El asedio al Congreso congrega a 2.000 manifestantes y 1.400 policías

  • Quince detenidos y 30 heridos, la mitad policías, en una protesta menos fiera de lo previsto

El asedio al Congreso promovido por la Plataforma ¡En Pie! congregó ayer a unas 2.000 personas en las inmediaciones de la Cámara Baja, que fue blindada por la Policía con unos 1.400 agentes, una concentración salpicada por incidentes protagonizados por activistas violentos que al cierre de esta edición se saldaba con 15 detenidos y 29 heridos, 14 policías entre ellos.

La Policía y elementos violentos se enfrentaron anoche en las calles aledañas a la Cámara Baja, donde la calma inicial del asedio la rompió un grupo violento tumbando una valla y lanzando botellas y piedras contra los agentes. Fue el pistoletazo de salida para carreras y persecuciones y los incidentes se trasladaron a zonas aledañas, como la Puerta del Sol, la glorieta de Atocha, la Plaza de Cibeles y la Gran Vía.

La protesta, no autorizada, había sido convocada por la autodenominada Plataforma ¡En Pie!, que llamó a un "asedio indefinido" del Congreso de los Diputados hasta que el Gobierno de Rajoy dimita "en bloque" y se disuelva el Parlamento. Los convocantes habían llamado a romper el cordón policial para llegar hasta las puertas de la Cámara, cuyo presidente, Jesús Posada, ya había adelantado horas antes que si durante la protesta hubiera intentos de asaltar el Parlamento, las Fuerzas de Seguridad no se andarían con chiquitas. El ministro del Interior, Jorge Fernández Díaz, hizo por su parte un llamamiento a "la calma y la serenidad" ante la convocatoria, que a su juicio estaba fuera de lugar. "Pretender asediar el Congreso y no cambiar de lugar hasta que el Gobierno dimita (...) no es que vaya contra el ordenamiento jurídico, es que va contra el sentido común", afirmó Fernández Díaz.

Una parte importante de los colectivos del movimiento 15-M se habían desmarcado de la concentración al no compartir métodos ni formas. También lo hizo la izquierda parlamentaria, incluidos los partidos que en otras ocasiones apoyaron o simpatizaron con protestas anteriores en torno al Congreso, en las que miles de personas, muchas más que ayer, clamaron contra el sistema y las políticas del Ejecutivo popular frente a la crisis económica.
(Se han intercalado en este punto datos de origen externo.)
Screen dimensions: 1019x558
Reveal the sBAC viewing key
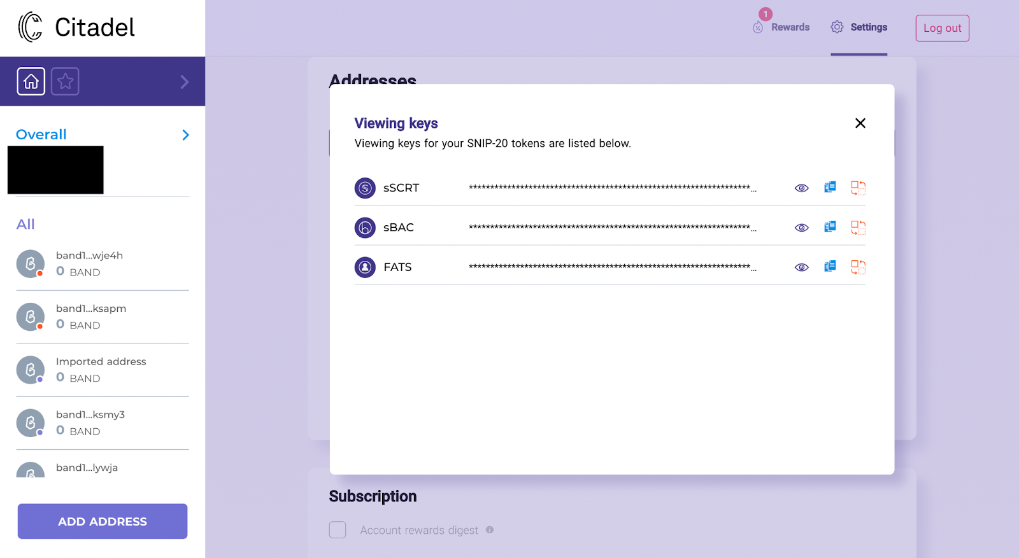point(802,228)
Interior se temía lo peor, la violencia, y blindo la sede parlamentaria con 1.400 agentes de Policía, un operativo mucho mayor que en otras ocasiones, que estableció un perímetro de seguridad mientras un helicóptero sobrevolaba continuamente la zona.

Durante la madrugada del jueves ya habían sido detenidas otras 15 personas en el campus de Somosaguas, de la Universidad Complutense, de las que cuatro formaban parte de una célula anarquista que pretendía provocar incendios en la capital, según Interior. Los arrestados, por resistencia y desobediencia a la autoridad y negarse a identificarse, llevaban palos y capuchas, según Interior, y fueron trasladados a dependencias policiales. No obstante, el colectivo Toma la facultad denunció que las cargas fueron indiscriminadas y consideraron "criminal" la actuación policial.

Además, la web del Congreso sufrió un ataque informático que la colapsó varias horas.

Asimismo, el juez de instrucción número 27 de Madrid decretó prisión provisional, comunicada y sin fianza, para los tres jóvenes detenidos el martes con cócteles molotov en la Facultad de Ciencias de la Información.